Why the Acci had to close

  • Closed July 1993 after 62 years
  • Pioneering work in the severely traumatised patients with respect to:
    • Reception
    • Resuscitation 
    • Treatment
  • Insolvent parent health authority
  • Practicality of maintaining a single specialty hospital 
  • Increasing recognition for the need of multi-specialist involvement
  • Service reconfiguration across South Birmingham
  • Future service provision across two sites – Selly Oak and Queen Elizabeth Hospitals which will work as a single coordinated unit
  • For reasons of economy the Birmingham General Hospital closed in March 1993, its medical and surgical wards were transferred to Selly Oak Hospital and the Queen Elizabeth Hospital.  The orthopaedic workload from the General Hospital transferred to the Royal Orthopaedic Hospital.  Four trauma & orthopaedic surgeons from the General Hospital transferred to the Accident Hospital.
  • Preserving the principles
    • Time honoured system with three receiving teams
    • Well known major injuries unit at the front of the hospital enabling direct delivery by ambulance to an intensive care unit
    • Need to look after MSK, head, chest and abdominal injuries
    • Need to reintegrate Accident Hospital with other surgical specialties
  • Note the foundation stone of a new Accident Hospital was laid at the Queen Elizabeth Hospital in the 1960s before the foundations were complete the project was abandoned due to the first major post-war credit squeeze.  Had the hospital been built the first present modern Major Trauma Centre in England could have been in Birmingham.
  • Between March and July 1993 parts of the vacant General Hospital were upgraded and the Accident Hospital moved into new premises on 1 August 1993 – the hospital was rechristened the “South Birmingham Trauma Unit”
  • Adoption of four team structure permitting one in four rota and junior doctors hours to be respected
  • The front door was run by A&E staff from Selly Oak, the Major Injuries Unit still received direct transfers and were received by the trauma team
  • Additional capabilities at South Birmingham Trauma Unit:
    • Each team comprised of two T&O consultants equivalent of one whole time person
    • Two registrars per team, one SHO per team, one house officer per team
    • One consultant anaesthetist per team supported by two junior anaesthetists 
    • Good specialty back up (as before) particularly in relation to cardiac, abdominal and vascular trauma
    • Direct link for CT scan transmission to Neurosurgeons
  • Attendant figures
    • Admitted twelve trauma patients per day
    • 4.500 per annum
    • Outpatients 32,000 per annum
    • Daily fracture clinics 120 patients per day
    • Admissions to MIU were 300 per annum
    • In relation to the MIU 25% of the bed days were on average taken up by burns patients
  • Residual problems
    • SBTU – geographical isolation 
    • The Department of Health desired to abandon team work and move to shift system 
    • Changes to nursing skill mix with loss of higher and experienced grades (driven by efficiency targets)
    • Plans to transfer care of injured children to Birmingham Children’s Hospital
  • Beyond 1993
    • Transfer SBTU A&E, Burns Units and Plastics Units to Selly Oak Hospital 
    • Bespoke new build A&E and MIU 
    • Direct admission to MIU by ambulance staff maintained

The relocation of the Acci to the Queen Elizabeth Hospital

  • The first phase of the building involves the re-location and re-building of the Pharmacy and the Radiotherapy Department.
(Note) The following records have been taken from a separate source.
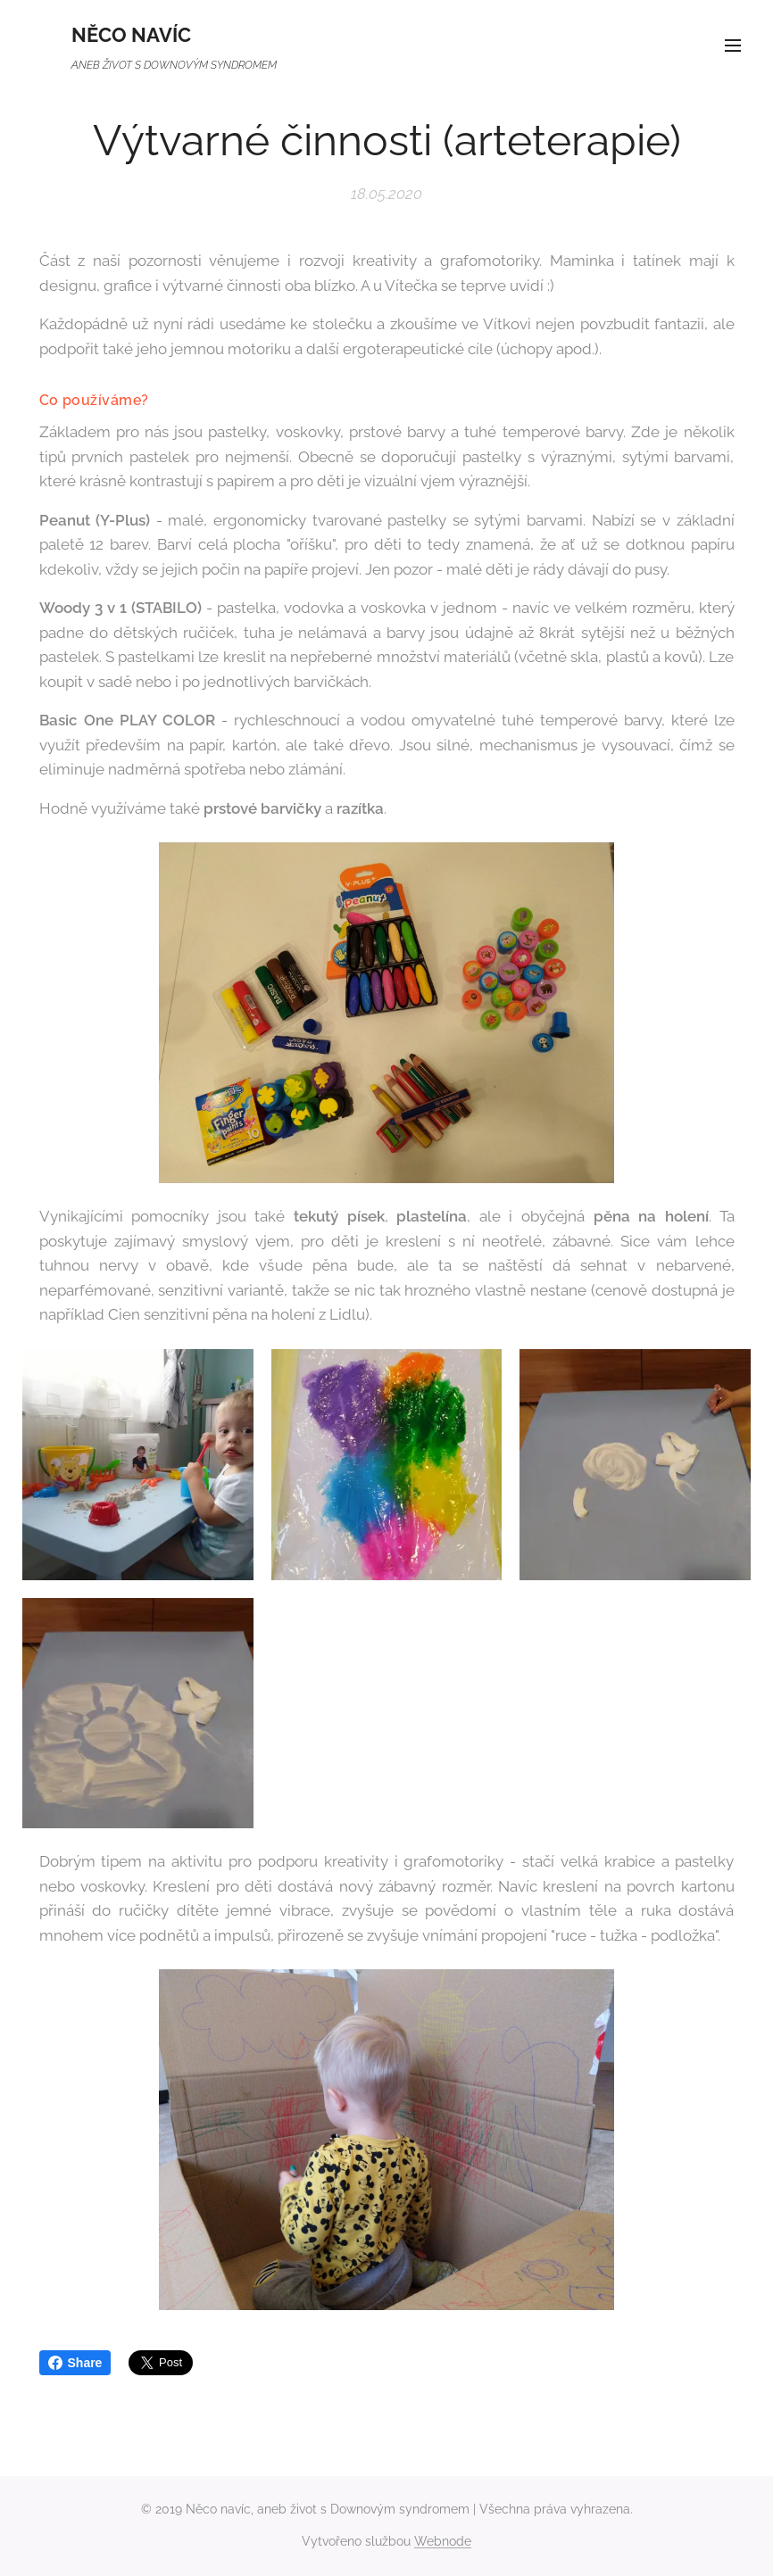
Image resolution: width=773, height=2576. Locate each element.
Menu (733, 45)
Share (75, 2363)
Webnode (442, 2541)
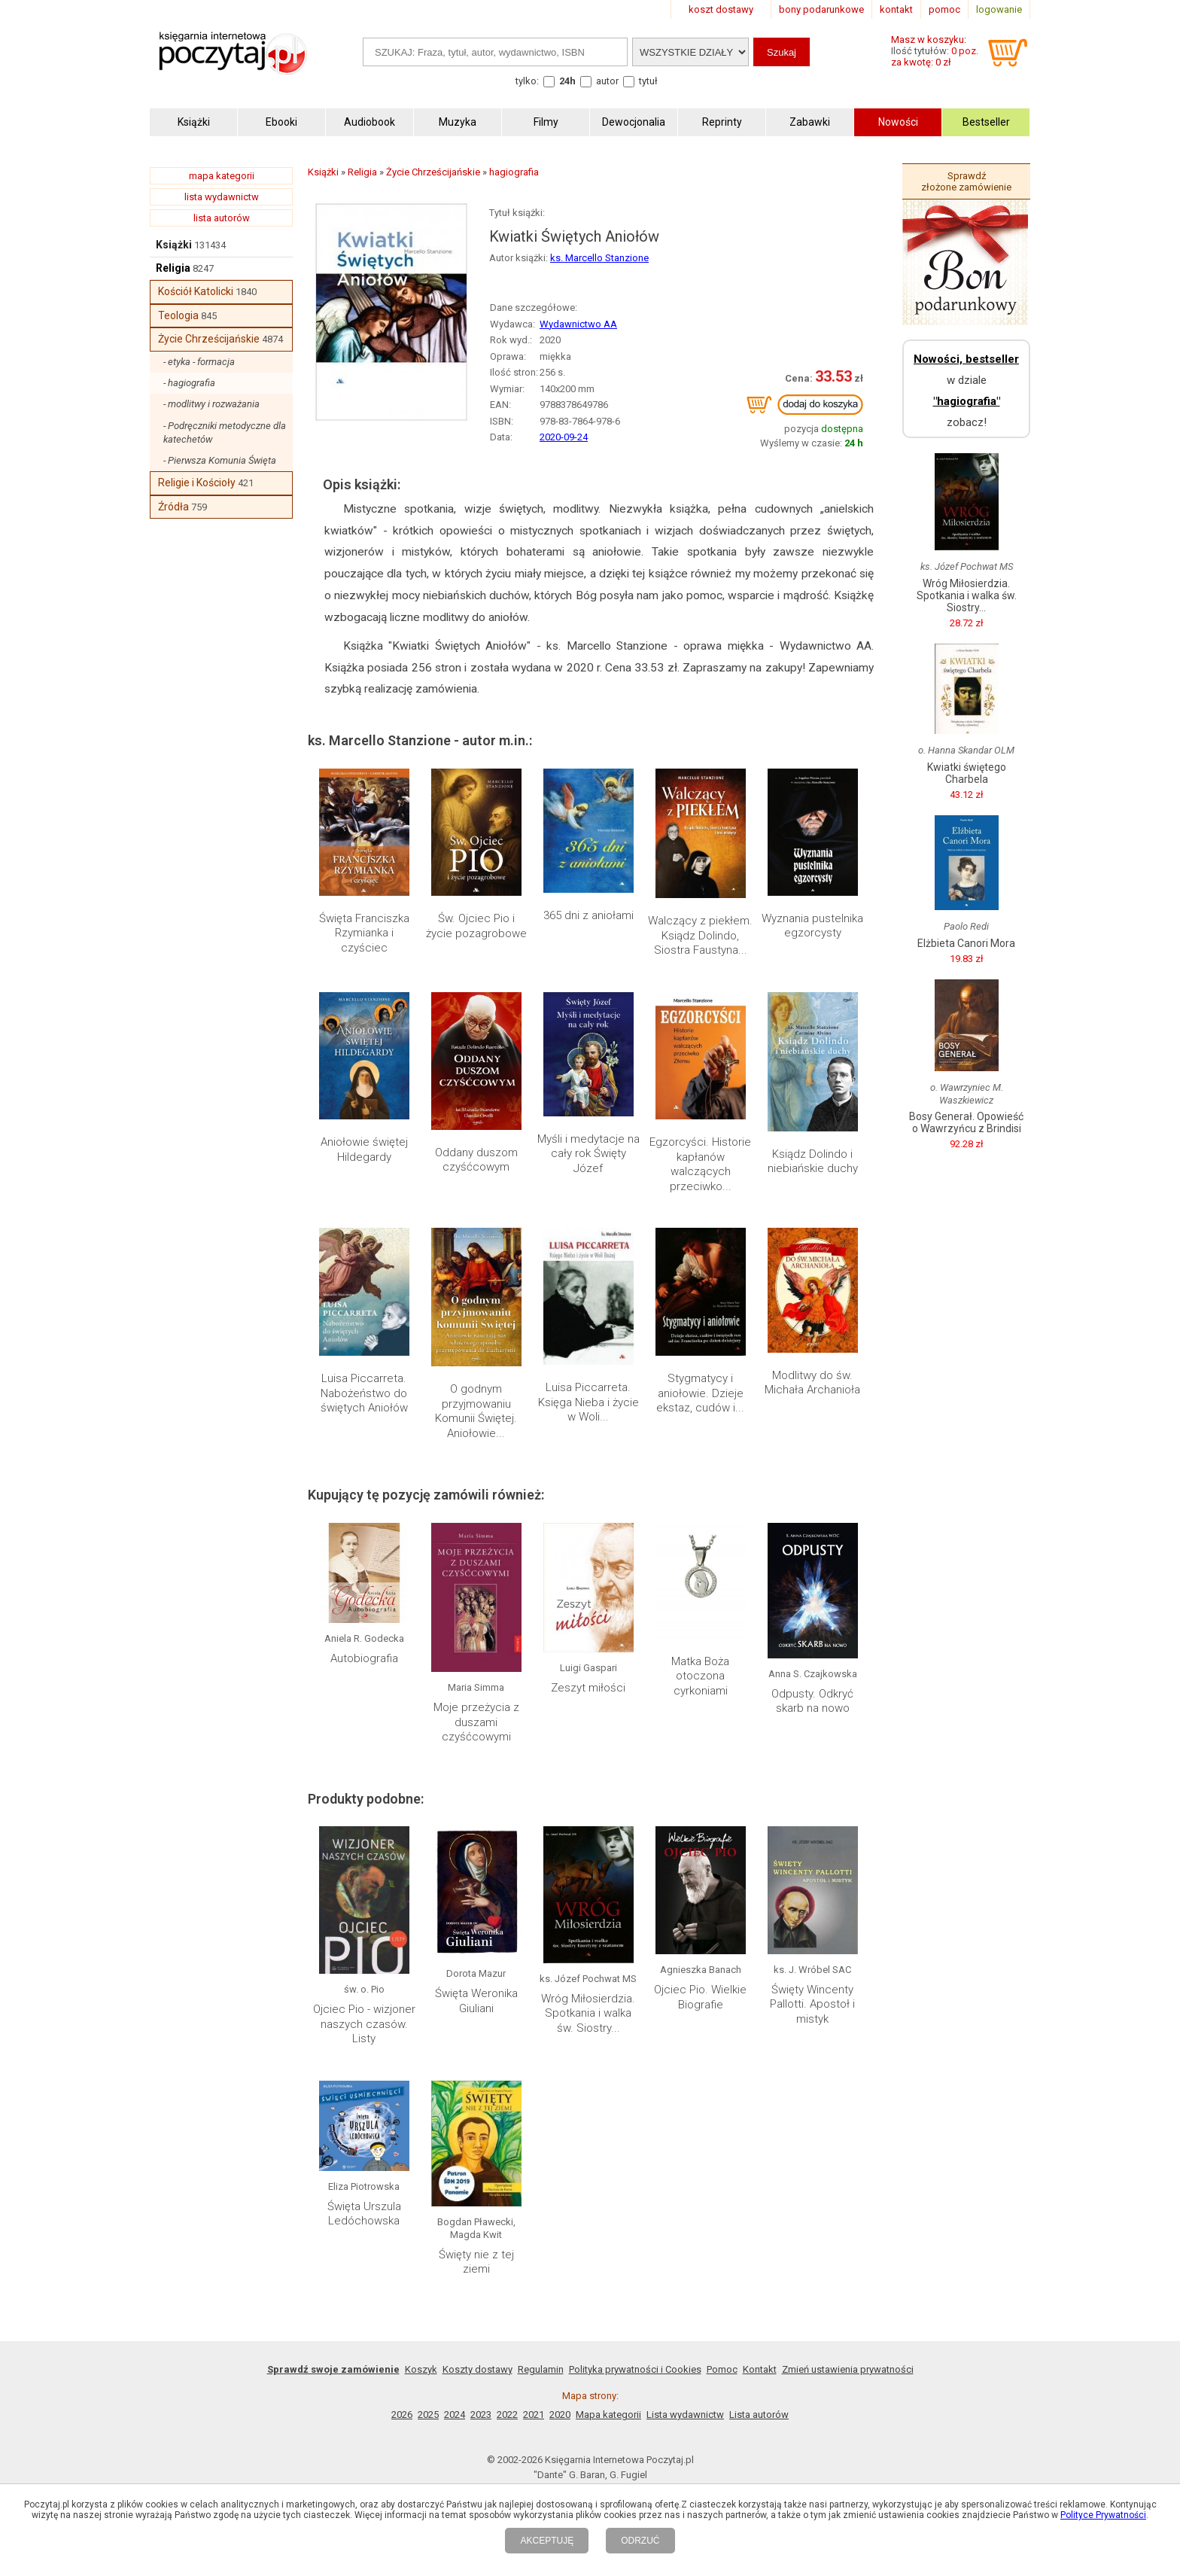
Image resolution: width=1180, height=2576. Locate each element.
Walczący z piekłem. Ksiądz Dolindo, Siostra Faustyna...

These are admittedly not actual parts of the new Accident Hospital, but their relocation is an essential preliminary to our new building, and I think this stage of the development is of great interest and importance to us in two ways.
    • This phase of the development in itself makes very little sense except in relation to what is to follow it, and therefore, I think it can fairly be said that the financial commitment by the Department of Health to this phase renders very much less probable any further delaying action on their part with regard to the remainder of the development. 
    • Although 1977 may seem, still quite a long way off, the actual building programme is now physically underway, which, it is intended, will go on as one continuous process until we finally have out new hospital as an end result.